Text section:
╭──

Tai Chi Helps to Prevent Falls and Hip Fractures

Though we all start out young and fresh, aging is an unavoidable part of life. After an active lifetime of playing sports, working, caring for families and managing a household, your joints and bones become more vulnerable to injury. Falls and hip fractures are common orthopedic care issues treated in aging adults, but there are ways to reduce the likelihood that these will happen to you. One such method is through the practice of Tai Chi.

What is Tai Chi and Who Is It For?

Tai Chi is a series of movements and stretches originating centuries ago in ancient China. The combination of breathing, mental focus, and very deliberate muscle positioning in Tai Chi results in controlled movements that place little stress on the body. Tai Chi provides a great number of benefits and is an exercise method that can be performed by almost anyone, including those who have limited strength and mobility as it can even be done from a seated position.

How Does Tai Chi Work?

Similar to Yoga, Tai Chi uses body movements to stretch and strengthen many muscle groups in your body. The nature of the movements does not jar painful joints and actually improves comfort by keeping joints fluid and moving. After repeated practice, flexibility is significantly enhanced. The core muscles of the body become stronger and balance is improved. The patient becomes more stable, confident in their center of gravity, and graceful in their movements. Exercise in and of itself helps keep bones strong and the skeleton sound, and Tai Chi provides those benefits and more.

╰──

Stored data entries
╭──

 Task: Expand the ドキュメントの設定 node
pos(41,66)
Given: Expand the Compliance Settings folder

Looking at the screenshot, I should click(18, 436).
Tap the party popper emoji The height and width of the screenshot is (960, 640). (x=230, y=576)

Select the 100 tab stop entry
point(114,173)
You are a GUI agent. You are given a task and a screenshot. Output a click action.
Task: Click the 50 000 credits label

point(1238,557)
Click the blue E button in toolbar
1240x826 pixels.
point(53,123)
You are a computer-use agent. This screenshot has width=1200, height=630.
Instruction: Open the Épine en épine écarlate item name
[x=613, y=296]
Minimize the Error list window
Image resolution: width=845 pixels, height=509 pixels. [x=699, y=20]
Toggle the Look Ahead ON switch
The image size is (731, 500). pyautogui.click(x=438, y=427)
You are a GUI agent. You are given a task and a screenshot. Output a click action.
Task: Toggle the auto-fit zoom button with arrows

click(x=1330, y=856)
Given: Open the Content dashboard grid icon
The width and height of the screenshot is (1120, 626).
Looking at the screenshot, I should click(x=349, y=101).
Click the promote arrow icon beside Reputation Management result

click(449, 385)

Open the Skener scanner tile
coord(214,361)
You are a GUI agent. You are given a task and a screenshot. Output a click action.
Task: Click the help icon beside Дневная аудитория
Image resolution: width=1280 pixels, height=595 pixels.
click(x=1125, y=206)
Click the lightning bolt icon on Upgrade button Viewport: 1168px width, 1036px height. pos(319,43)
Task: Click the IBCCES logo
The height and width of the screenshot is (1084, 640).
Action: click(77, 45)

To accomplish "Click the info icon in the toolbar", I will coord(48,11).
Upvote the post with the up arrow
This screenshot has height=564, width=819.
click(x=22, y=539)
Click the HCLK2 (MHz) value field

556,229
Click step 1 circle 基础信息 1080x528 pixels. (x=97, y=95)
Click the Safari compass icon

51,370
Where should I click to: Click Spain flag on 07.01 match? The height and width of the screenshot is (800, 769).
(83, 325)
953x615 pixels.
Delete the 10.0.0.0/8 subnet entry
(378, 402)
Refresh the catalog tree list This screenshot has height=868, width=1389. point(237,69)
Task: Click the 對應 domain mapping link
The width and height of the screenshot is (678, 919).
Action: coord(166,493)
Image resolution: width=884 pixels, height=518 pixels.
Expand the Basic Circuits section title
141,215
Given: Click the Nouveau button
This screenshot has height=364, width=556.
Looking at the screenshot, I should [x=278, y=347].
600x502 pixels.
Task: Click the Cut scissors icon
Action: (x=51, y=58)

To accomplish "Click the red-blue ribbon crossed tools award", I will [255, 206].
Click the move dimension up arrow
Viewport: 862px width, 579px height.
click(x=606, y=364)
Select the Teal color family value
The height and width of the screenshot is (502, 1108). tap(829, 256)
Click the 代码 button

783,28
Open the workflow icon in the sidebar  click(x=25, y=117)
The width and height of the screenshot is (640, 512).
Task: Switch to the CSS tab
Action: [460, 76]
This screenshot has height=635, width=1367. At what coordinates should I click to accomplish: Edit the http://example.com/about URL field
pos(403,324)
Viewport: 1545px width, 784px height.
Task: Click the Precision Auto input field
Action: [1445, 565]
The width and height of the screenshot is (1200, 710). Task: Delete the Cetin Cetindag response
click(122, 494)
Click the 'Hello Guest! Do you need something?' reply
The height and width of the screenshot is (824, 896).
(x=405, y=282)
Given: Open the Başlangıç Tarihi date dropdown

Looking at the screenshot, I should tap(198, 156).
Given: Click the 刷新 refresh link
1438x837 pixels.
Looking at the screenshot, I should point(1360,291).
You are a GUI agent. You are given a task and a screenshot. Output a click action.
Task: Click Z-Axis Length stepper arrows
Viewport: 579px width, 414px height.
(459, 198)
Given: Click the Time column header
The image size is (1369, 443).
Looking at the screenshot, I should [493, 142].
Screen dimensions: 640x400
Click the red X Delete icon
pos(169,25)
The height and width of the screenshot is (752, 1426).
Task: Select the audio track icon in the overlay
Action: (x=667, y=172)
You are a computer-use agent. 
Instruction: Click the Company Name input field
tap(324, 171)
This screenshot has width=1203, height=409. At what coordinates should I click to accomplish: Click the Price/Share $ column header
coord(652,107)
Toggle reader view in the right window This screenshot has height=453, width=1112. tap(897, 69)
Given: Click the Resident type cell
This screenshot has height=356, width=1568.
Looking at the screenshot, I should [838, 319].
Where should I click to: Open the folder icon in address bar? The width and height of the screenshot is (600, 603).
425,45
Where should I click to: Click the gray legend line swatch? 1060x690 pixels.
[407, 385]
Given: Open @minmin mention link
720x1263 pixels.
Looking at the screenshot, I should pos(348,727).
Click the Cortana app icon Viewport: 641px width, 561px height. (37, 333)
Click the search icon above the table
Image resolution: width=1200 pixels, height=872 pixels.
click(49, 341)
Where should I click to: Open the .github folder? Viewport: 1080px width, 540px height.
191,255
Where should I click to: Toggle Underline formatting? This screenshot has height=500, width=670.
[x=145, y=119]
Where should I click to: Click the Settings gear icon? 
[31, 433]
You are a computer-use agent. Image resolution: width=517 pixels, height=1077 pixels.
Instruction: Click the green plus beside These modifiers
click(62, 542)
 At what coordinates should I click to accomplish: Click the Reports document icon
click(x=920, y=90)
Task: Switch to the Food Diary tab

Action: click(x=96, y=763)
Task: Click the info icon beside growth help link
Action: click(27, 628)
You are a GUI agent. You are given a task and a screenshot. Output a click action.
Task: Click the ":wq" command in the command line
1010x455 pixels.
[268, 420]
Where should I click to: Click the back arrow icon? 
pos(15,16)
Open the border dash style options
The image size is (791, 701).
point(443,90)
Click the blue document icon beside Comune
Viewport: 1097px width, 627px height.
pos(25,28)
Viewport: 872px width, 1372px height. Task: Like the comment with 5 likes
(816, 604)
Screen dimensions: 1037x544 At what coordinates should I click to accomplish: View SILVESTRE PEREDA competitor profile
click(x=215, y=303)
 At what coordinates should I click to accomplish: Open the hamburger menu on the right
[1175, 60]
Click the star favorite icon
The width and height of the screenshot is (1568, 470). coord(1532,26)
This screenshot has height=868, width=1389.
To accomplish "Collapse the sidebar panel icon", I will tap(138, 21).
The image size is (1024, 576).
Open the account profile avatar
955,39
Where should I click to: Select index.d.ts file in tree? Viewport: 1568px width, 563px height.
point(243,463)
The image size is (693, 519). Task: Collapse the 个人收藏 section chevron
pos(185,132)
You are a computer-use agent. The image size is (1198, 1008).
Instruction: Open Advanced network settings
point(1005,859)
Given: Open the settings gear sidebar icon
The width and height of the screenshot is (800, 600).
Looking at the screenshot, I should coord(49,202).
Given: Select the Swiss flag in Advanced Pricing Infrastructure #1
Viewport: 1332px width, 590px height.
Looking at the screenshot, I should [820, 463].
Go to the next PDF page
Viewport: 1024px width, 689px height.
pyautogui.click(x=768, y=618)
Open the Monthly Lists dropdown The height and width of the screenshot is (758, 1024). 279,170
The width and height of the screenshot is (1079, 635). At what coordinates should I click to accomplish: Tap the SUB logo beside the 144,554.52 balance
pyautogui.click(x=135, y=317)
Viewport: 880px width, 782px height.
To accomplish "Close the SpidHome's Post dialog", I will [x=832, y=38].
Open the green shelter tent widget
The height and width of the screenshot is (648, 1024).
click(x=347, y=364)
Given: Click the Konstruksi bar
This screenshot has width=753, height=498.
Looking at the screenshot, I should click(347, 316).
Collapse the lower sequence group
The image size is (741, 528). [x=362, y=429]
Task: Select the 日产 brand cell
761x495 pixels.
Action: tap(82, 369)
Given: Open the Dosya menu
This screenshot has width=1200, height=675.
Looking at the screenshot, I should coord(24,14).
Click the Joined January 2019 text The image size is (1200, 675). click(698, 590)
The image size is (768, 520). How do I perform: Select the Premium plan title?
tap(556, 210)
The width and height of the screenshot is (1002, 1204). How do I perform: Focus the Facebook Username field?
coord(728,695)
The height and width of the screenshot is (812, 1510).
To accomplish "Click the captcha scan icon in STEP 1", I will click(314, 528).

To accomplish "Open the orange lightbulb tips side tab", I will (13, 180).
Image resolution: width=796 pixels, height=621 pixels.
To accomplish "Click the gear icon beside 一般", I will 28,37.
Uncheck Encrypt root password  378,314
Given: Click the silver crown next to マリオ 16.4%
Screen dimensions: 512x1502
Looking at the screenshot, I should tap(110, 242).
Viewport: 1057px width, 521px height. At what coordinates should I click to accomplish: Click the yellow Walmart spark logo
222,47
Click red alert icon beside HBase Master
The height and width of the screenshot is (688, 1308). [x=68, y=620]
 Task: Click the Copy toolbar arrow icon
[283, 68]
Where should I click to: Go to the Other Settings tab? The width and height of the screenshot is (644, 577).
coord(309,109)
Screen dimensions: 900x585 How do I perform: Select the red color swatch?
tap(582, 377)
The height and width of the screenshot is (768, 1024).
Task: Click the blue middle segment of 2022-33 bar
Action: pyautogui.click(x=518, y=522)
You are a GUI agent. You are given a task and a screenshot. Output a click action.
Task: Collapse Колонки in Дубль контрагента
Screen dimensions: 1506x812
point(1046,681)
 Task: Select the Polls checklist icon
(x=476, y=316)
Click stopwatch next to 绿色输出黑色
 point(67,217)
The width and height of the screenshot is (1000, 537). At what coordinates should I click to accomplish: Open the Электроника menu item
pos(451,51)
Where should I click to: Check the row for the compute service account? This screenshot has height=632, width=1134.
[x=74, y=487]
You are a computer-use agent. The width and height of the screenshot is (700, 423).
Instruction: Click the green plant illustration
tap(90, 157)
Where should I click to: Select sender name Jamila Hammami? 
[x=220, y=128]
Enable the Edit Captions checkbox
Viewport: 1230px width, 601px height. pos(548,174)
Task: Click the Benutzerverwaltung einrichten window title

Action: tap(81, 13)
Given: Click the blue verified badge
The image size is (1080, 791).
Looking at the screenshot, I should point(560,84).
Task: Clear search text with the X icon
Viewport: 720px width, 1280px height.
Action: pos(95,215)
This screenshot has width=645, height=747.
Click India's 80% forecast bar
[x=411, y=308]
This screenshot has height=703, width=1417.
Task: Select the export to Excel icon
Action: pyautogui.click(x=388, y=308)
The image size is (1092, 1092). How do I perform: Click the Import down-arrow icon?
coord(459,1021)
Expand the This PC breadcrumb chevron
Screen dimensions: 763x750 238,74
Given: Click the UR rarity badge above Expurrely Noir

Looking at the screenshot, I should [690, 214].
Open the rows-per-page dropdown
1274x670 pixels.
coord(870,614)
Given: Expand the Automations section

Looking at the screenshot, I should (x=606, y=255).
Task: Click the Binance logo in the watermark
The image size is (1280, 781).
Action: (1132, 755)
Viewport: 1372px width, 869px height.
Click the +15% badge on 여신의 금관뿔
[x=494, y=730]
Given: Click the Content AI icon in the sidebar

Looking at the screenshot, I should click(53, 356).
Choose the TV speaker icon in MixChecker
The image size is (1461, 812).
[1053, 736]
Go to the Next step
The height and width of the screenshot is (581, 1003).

╰──

Transcribe the Tai Chi article from "Though we all" to "of Tai Chi.".

Task response:
Though we all start out young and fresh, aging is an unavoidable part of life. After an active lifetime of playing sports, working, caring for families and managing a household, your joints and bones become more vulnerable to injury. Falls and hip fractures are common orthopedic care issues treated in aging adults, but there are ways to reduce the likelihood that these will happen to you. One such method is through the practice of Tai Chi.